Relaxation helps us to replenish our emotional strength but finding time to relax is not always easy.  We live in a stressful society.  Every single day our brain is bombarded with a multitude of stressors and sensory information. Loud cars, flashing lights, the constant hum of electronic appliances, human conversations, loud crowds, music and noises, bright, flashing lights, tactile sensations of clothes rubbing against our skin, different textures and tastes of food, different human expressions ¦that may be difficult to read.

Many people have the ability to filter daily sensory stimulations and focus only on the ones that are important. In other words, they distance themselves from sensations and pay attention to other things that they judge as more important.  This allows them to relax and retune from stressful situations

Some people however have difficulties in filtering sensory stimulation and tend to focus their full attention on all their sensations, finding it difficult to distinguish which ones are important.
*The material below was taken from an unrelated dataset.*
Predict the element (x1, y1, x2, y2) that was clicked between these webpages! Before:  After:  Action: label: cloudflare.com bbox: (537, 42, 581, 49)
This often leads to sensory overload and in some situations to a sensory meltdown, where individuals lose emotional control and react with disruptive and aggressive behavior.

Common Reasons For Sensory Meltdown

Common reasons for the sensory meltdown, include “fight or flight” reaction to sensory overload, difficulties in maintaining “self-regulation”, lack of sleep, change in routine, over tiredness, inability to communicate wishes and wants, the inability to cope with a challenging situation.
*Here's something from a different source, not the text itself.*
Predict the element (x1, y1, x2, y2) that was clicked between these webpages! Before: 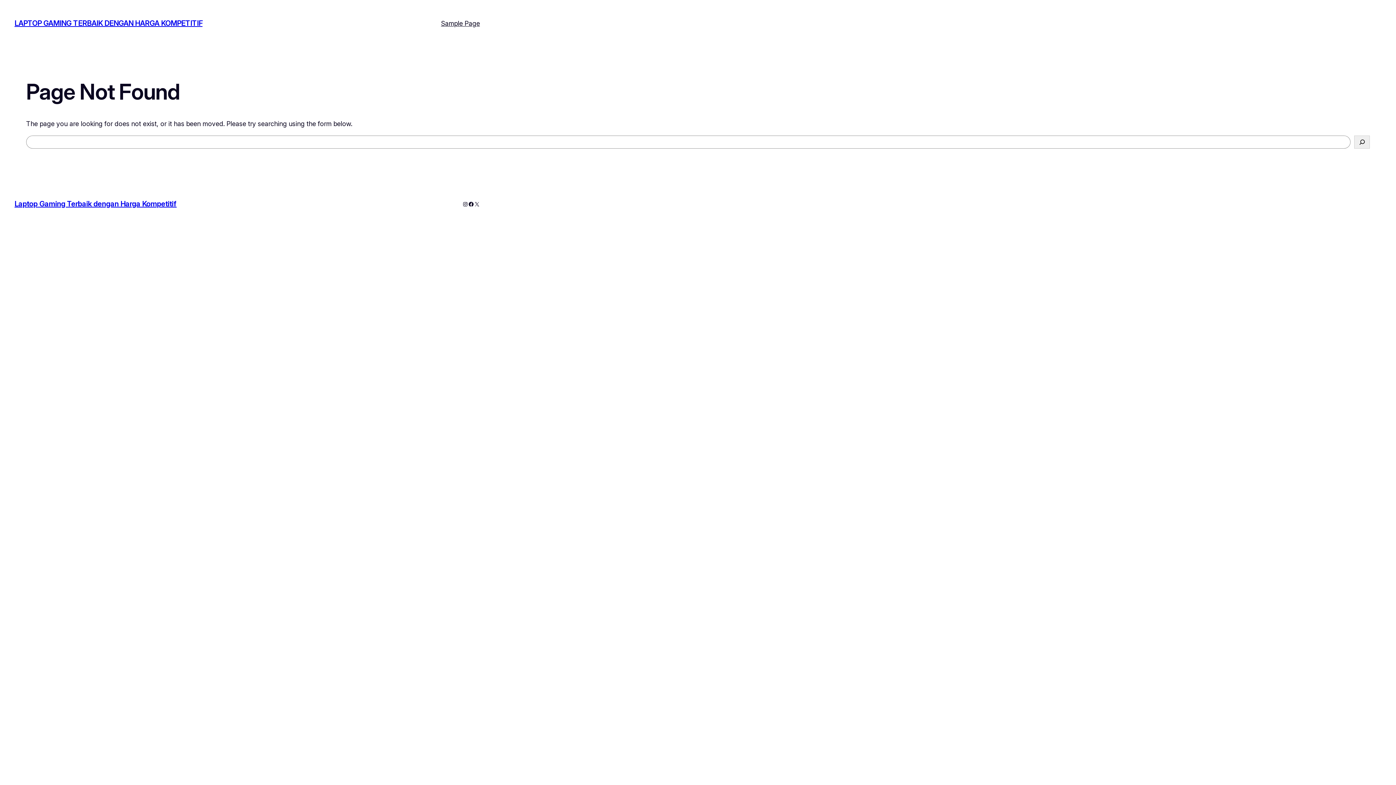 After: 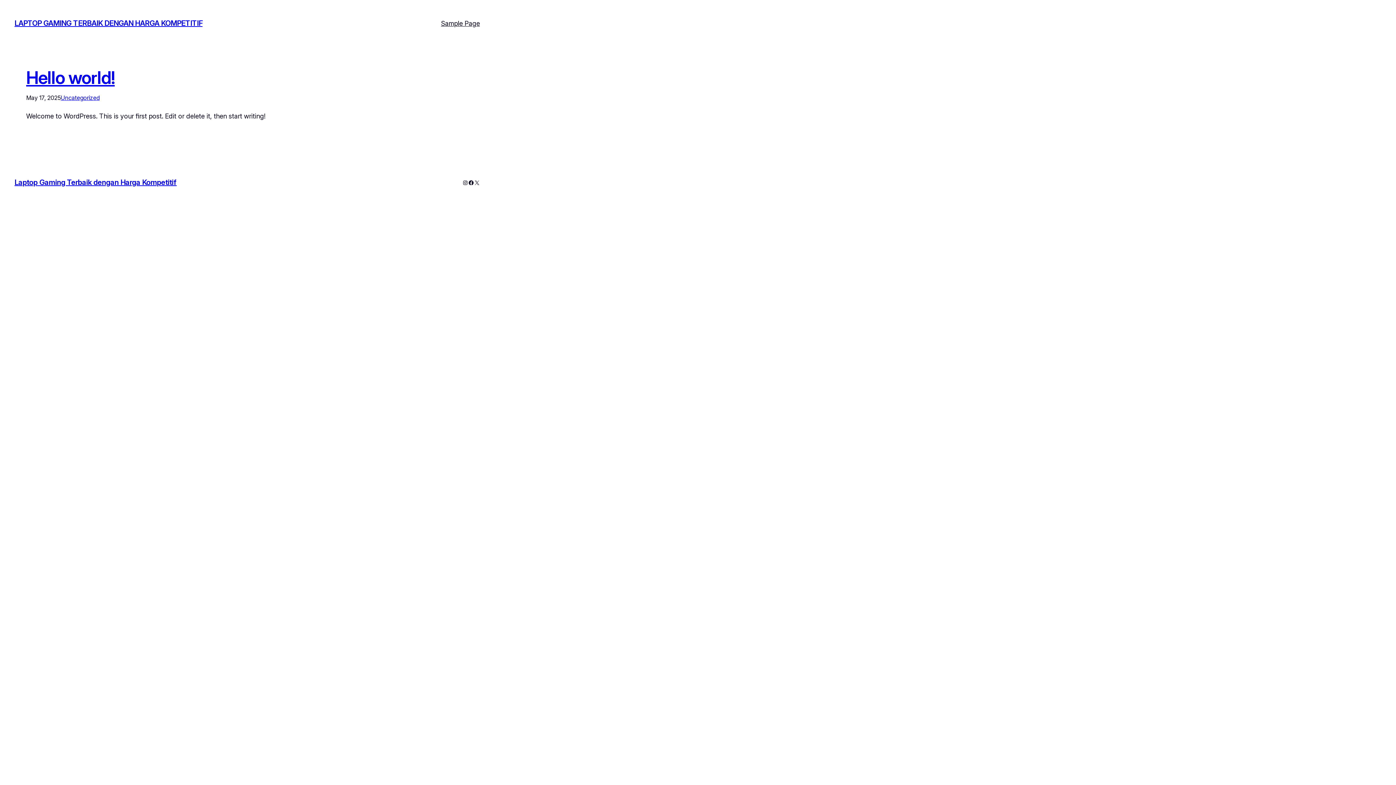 Action: label: Laptop Gaming Terbaik dengan Harga Kompetitif bbox: (14, 199, 176, 208)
The Fight or Flight response is the opposite of being relaxed. Instead, it is about self-preservation and escaping danger. The fight and flight I response may involve:

  1. Aggressive behaviours such as hitting, kicking, pushing or biting.
  2. Crying and screaming
  3. Escaping or running away
  4. Hiding. This may also include trying to curl up or covering eyes or ears. Shutting down i.e. not speaking / not responding or even falling asleep.

Strategies For Management of Sensory Meltdown:

  1. Encourage the person to walk away from adverse sensory stimuli (or else minimise it as much as possible.
  2. Encourage the person to relax by refocusing on their breathing in a quiet room, for as long as required. Let the person do this on their own terms. The use of a gentle, relaxing music may also be beneficial.
  3. Avoid arguing, bargaining, or trying to convince individuals who experience sensory meltdown to behave differently.
  4. At this very moment, they are unable to behave differently and your requests to change their behaviour are likely to overwhelm them even more.
  5. Recognise that in the times of sensory meltdown the brain function has shifted to the “fight or flight” response and that the cortical function is inhibited, preventing the person’s engagement in thinking, judging and reasoning. Their behaviour at this moment is not a behavioural stand point or an attempt to annoy others.
  6. Plan for regular activities that allow the person to relax and have ‘me time’.

People who experience sensory overloads and meltdowns can benefit from Clinical Hypnotherapy. Clinical Hypnotherapy provides an effective solution for sensory challenges by assisting people in learning relaxation and self-regulation techniques for a long term self- management of sensory overloads and meltdowns.